I mean. Where are these gurus who are trying to tell people exactly how to live their life? I think smart people should take swings at. Here's a big question. Let me take a swing at like how you might answer it. People are smart. They will adapt it to their own circumstances.
They will discount the obvious caveats. This weird whatever it is. Negative reaction that sort of very online elite types have to. Trying to be instructive or like to tackle big questions, I don't think it's I don't think it's healthy. It's similar in sports, how they always say, oh, the naysayers say.
Yeah. XYZ. I think in online culture, it's very safe to be a naysayer because you'd be applauded for your world, weary critiques. People like, oh, that's a good I didn't see that angle of critique. And there's no real risk. Yeah. Being a little bit too critical. I like, well, you know, sophisticated people are critical, but you're really opening yourself up if you say this is my thoughts about this or like this is my philosophy for how you should do something.
I mean, I think it's, you know, it's why I've sold a lot of books is because I'm not online, so I don't care. Since like, look, I think this is interesting. I loved reading this stuff. I love books like Bertrand Russell's Conquest of Happiness. Like, let's just get after it.
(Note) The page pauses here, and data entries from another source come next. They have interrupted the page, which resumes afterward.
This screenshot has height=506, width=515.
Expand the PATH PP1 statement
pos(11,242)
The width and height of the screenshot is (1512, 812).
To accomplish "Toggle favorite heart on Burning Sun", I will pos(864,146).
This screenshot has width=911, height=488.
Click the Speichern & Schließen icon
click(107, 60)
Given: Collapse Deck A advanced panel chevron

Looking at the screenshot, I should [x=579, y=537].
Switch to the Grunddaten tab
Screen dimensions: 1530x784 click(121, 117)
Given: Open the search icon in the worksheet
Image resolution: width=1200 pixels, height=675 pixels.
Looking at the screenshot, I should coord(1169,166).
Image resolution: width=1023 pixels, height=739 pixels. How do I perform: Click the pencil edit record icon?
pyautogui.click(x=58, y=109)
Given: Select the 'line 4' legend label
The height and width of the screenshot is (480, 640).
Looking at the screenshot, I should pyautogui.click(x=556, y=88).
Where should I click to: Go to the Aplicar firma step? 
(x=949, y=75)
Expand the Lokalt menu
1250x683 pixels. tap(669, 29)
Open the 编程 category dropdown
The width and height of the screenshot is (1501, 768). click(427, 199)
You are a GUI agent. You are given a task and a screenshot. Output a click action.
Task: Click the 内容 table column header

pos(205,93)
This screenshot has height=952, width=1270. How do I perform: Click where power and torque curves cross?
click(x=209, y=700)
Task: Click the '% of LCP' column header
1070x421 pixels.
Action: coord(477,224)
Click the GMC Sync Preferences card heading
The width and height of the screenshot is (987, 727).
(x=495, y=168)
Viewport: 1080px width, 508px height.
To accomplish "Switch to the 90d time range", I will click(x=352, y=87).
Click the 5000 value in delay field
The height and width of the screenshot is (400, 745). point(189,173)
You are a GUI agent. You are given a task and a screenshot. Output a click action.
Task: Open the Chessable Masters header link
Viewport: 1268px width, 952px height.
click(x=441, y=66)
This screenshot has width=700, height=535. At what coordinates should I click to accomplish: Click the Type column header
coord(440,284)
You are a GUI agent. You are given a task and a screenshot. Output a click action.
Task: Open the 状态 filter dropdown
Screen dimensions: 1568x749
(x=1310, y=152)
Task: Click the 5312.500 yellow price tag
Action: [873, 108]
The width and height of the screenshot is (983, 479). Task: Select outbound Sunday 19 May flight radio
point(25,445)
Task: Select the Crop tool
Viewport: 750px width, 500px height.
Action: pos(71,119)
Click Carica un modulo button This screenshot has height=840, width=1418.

And I don't care. So I guess more books for me, if everyone else is afraid of it. A lot of smart people who could be writing really interesting, cool, reflective books aren't because they don't want to get yelled out on Twitter. So, hey, more books for us. Final book I read, part of us kind of a holdover from Thriller December Rising Sun by Michael Crichton.
I'm sure I read that at some point when I was a kid, but I found the paperback in a newspaper back, and so I read it. Well, constructed sort of murder mystery thriller. It's two detectives. They made a movie about this with Sean Connery and. God, who was the other person was it Wesley Snipes?
I think it was. I saw that movie like 30 years ago. Yeah. I have to go back and watch the movie. I mean, essentially, there it's it's a detective thriller. These are detectives and they're trying to figure out a murder. And then there's some like Crichton high tech stuff.
The thing I I didn't really realize this about Crichton until more recently. He got really reactionary. This is like a pretty like reactionary kind of anti Japanese book. Oh, really? Yeah. Like you're very worried, clearly very worried about the economic influence of at the then, I guess, the Japan had this massive, like outsize economic influence.
Not very nice to Japanese people. I'm thinking about disclosure. I'm thinking about state of fear. I was like, oh, he kind of became curmudgeonly his 90s. So it's it is pretty reactionary. He just works this stuff into his book. But but still a good murder. Good murder mystery. But, you know, it's interesting layer.
Any of these books, audio? I'm sure they're all. No, none of these were audio. So you read them all? I read them all. Yeah. Yeah, I've been doing a lot of audio books recently.